Widely agreed to have the best food of any art fair, Frieze’s fair in Los Angeles is no different, with coffee, refreshments and dining options including: Baroo, Cinqué LA, Coni’s Seafood, Milkbar, Roberta’s and Sqirl.

Acid Free

Premiering last May, Acid Free is an art book market organized by a collective of L.A.-based independent publishers. This special Frieze edition is the place to buy everything from a glossy gallery catalogue, to a rare, out of print monograph or a limited run artists ‘zine.

Ruinart Lounge

Raise a glass of Champagne at the Ruinart Lounge and note down your toast: it can be translated into Morse code and performed by singers as part of a piece created by Los Angeles-based artist Emily Mast, entitled Continuous Wave (2019).

Tom Cruise Door

Side by side are two identical but differently sized doors that are used to make shorter actors look taller (and vice-versa). Paramount staffers, it’s said, nicknamed these doors “Tom Cruise and Nicole Kidman” after the two actors’ well-known height difference.

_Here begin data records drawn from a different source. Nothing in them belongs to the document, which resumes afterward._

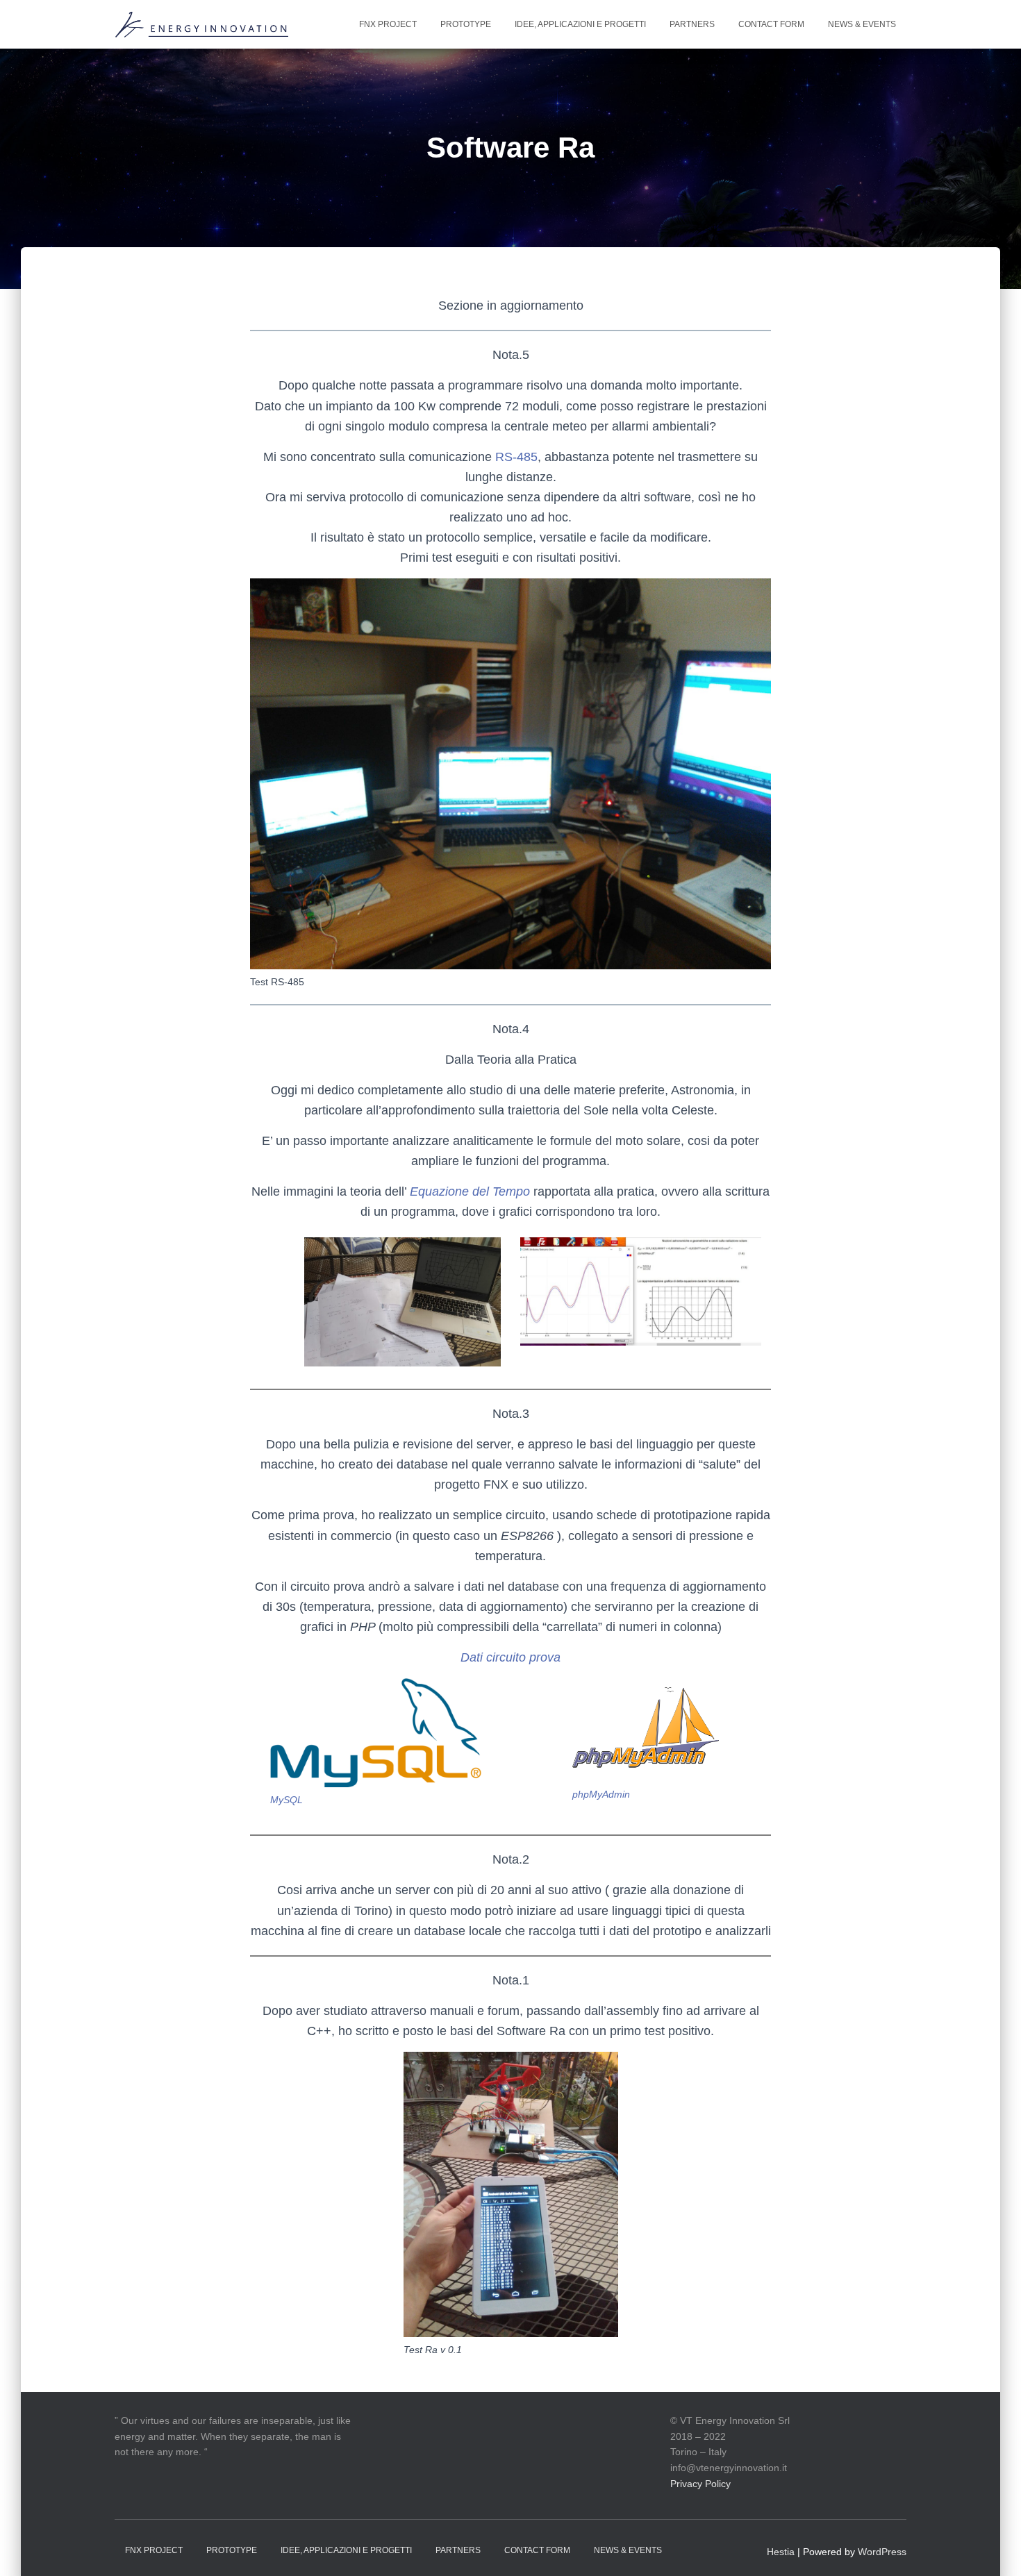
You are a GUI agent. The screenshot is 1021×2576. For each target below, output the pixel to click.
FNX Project (388, 24)
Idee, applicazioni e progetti (580, 24)
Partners (692, 24)
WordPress (882, 2551)
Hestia (781, 2551)
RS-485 (516, 457)
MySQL (286, 1799)
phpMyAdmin (601, 1794)
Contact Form (771, 24)
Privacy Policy (700, 2483)
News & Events (862, 24)
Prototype (465, 24)
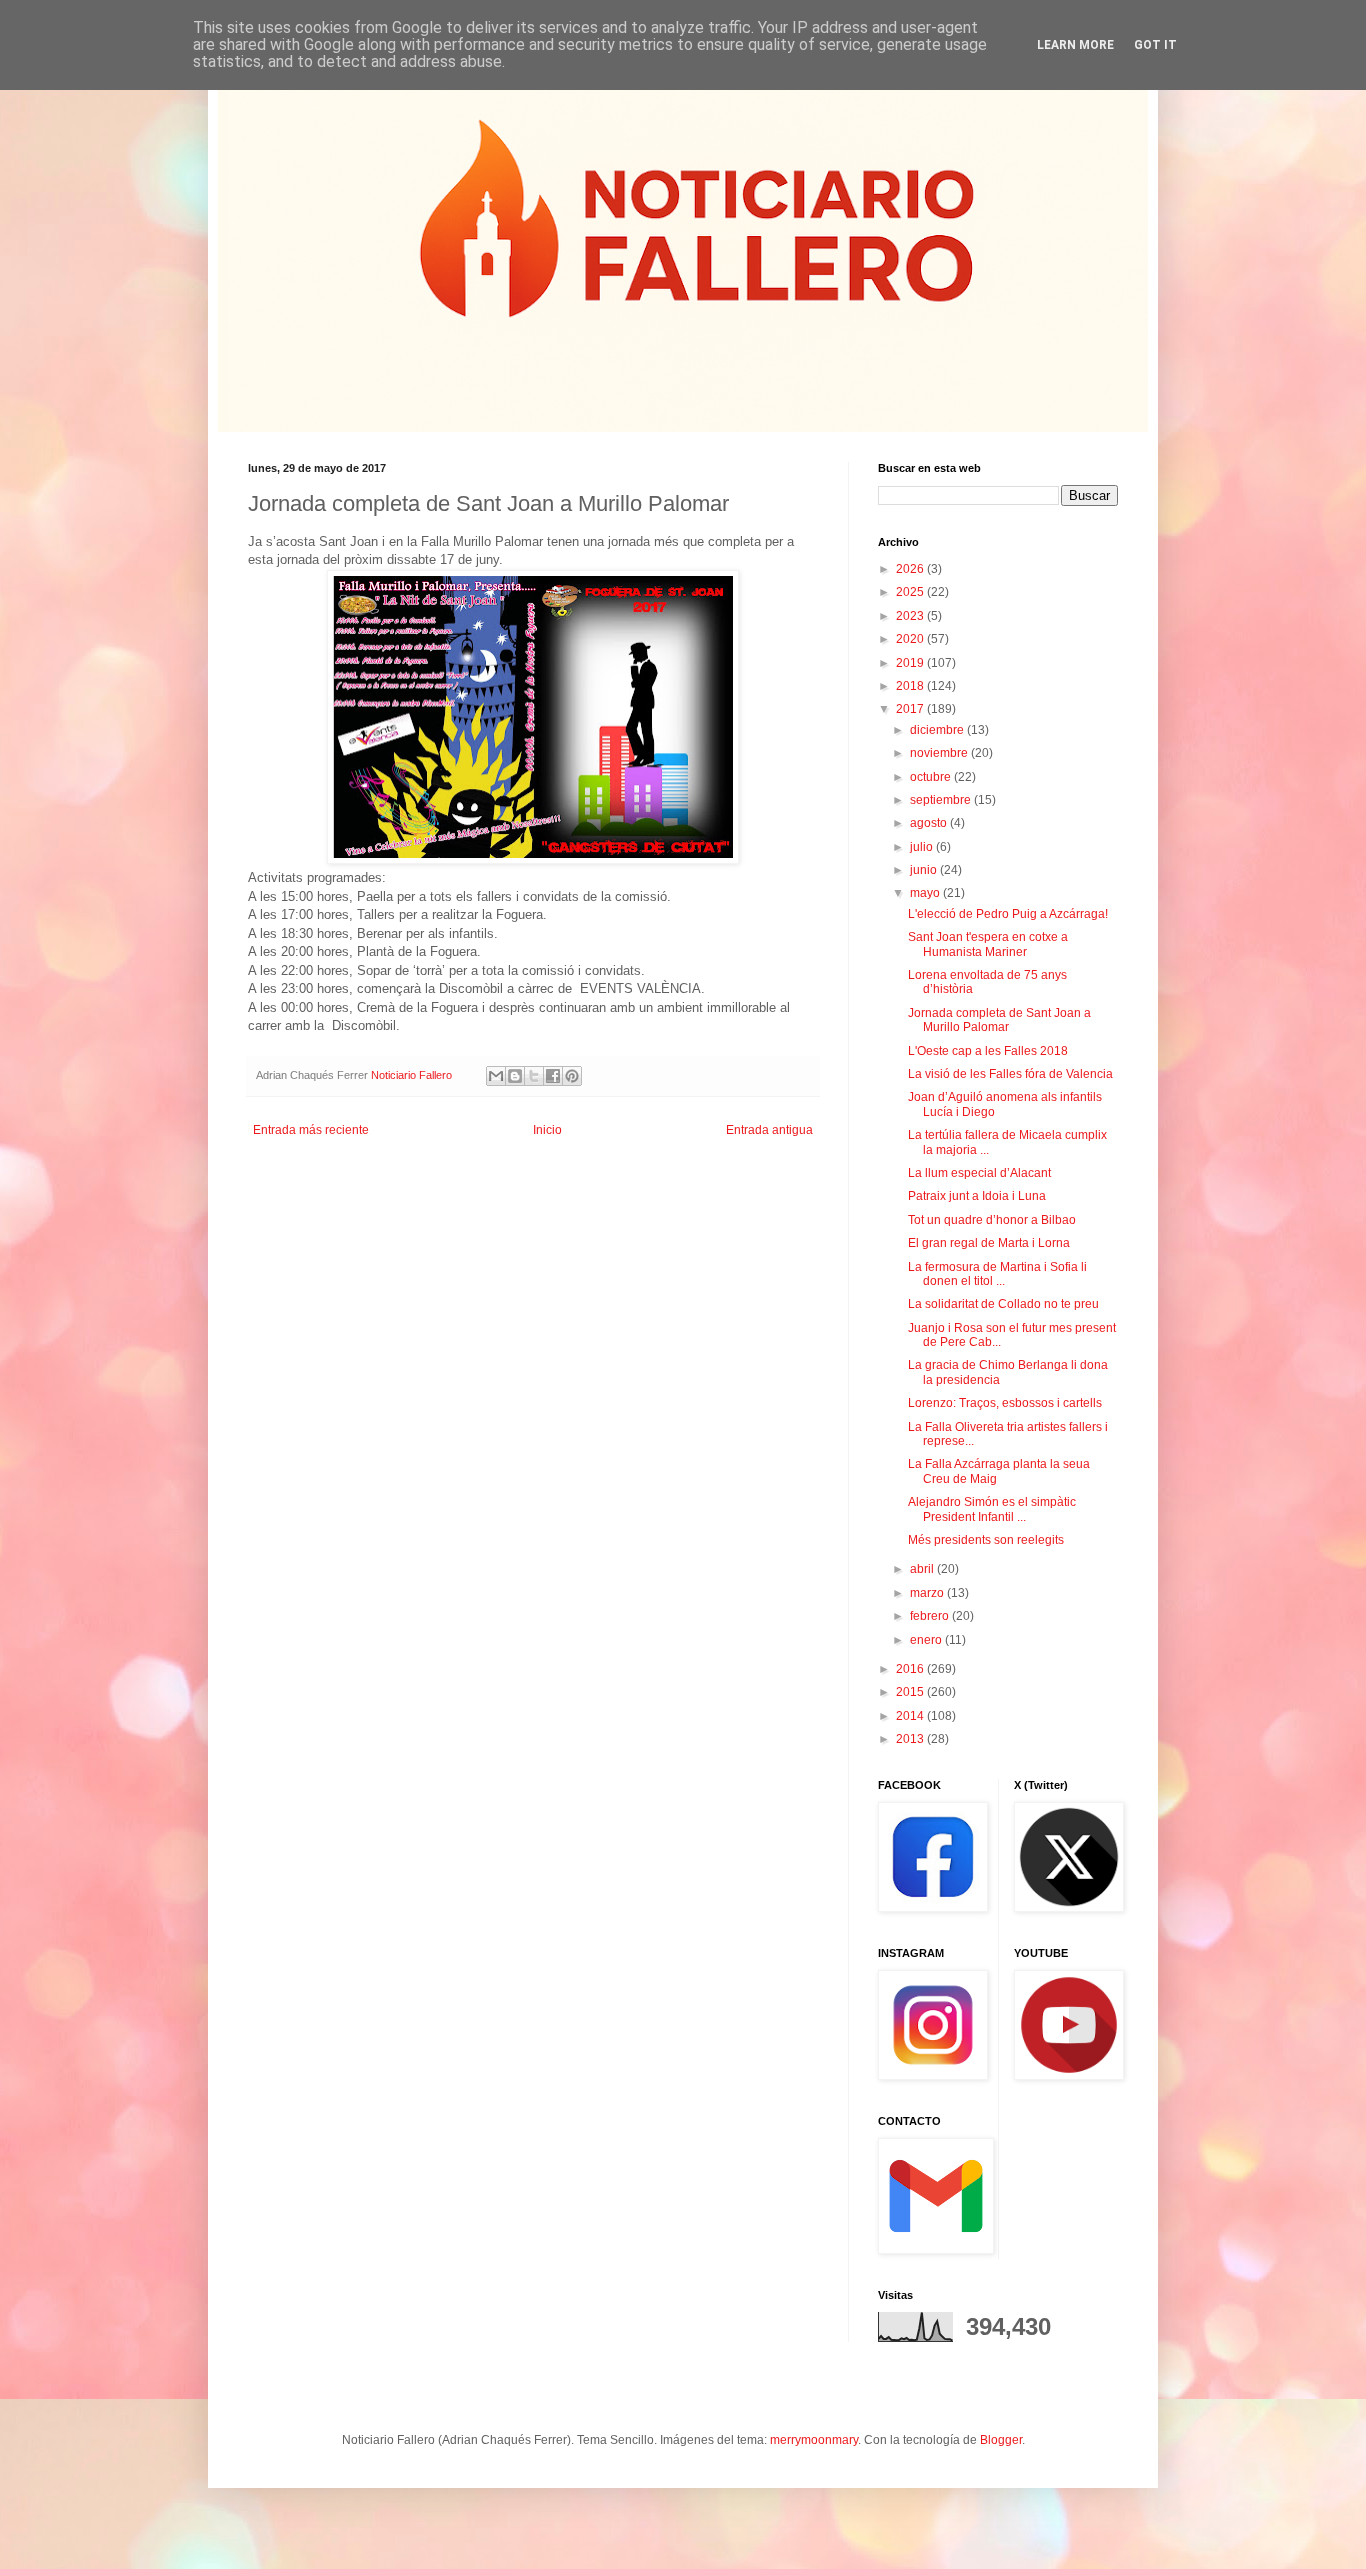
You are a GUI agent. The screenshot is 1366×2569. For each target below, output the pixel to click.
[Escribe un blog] (515, 1076)
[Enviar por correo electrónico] (496, 1076)
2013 (911, 1739)
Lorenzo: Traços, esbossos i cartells (1005, 1403)
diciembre (938, 730)
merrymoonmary (814, 2440)
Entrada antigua (769, 1130)
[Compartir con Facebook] (553, 1076)
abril (923, 1569)
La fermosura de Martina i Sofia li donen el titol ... (997, 1274)
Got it (1155, 45)
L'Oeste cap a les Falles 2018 (988, 1051)
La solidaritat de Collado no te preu (1003, 1304)
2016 (911, 1669)
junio (925, 870)
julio (923, 847)
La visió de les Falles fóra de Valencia (1010, 1074)
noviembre (940, 753)
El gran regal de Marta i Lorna (989, 1243)
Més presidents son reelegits (986, 1540)
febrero (931, 1616)
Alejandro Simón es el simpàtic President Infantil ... (992, 1509)
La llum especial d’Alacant (979, 1173)
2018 (911, 686)
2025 (911, 592)
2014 (911, 1716)
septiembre (942, 800)
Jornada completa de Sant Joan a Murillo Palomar (999, 1020)
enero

Check out the New York-style newsstands for leading art magazines and merch from California arts non-profits like A-Z West and the Women’s Center for Creative Work. Also here are re:LA — selling L.A. -inspired accessories to benefit LACMA — and local legacy brands andSons Chocolatiers and Pretend Plants and Flowers.

Talk, Music and Film

Curated by Hamza Walker, Director of L.A. non-profit art space LAXART, Frieze Talks and Frieze Music begin with "Name That Tune", a series organized by Josh Kun which uses music as a way to engage artists and thinkers. Meanwhile, Frieze Film screenings include curated presentations of work by Cécile B. Evans, Tala Madani and Anri Sala as well as landmark pieces from Frieze’s history. For the full schedules, go online or get the Frieze Art Fairs app.

Hollywood Forever

Hollywood’s only cemetery neighbors Paramount Pictures Studios to the north. Founded in 1899, legends interned here include: Cecil B. DeMille, Douglas Fairbanks Jr., Judy Garland, John Huston, Hattie McDaniel, Art Pepper, Johnny Ramone, Holly Woodlawn, Fay Wray and Rudolph Valentino

Need a Ride?

When done for the day, head to Gower Street or Van Ness Avenue for the official ride-share pick-up zones.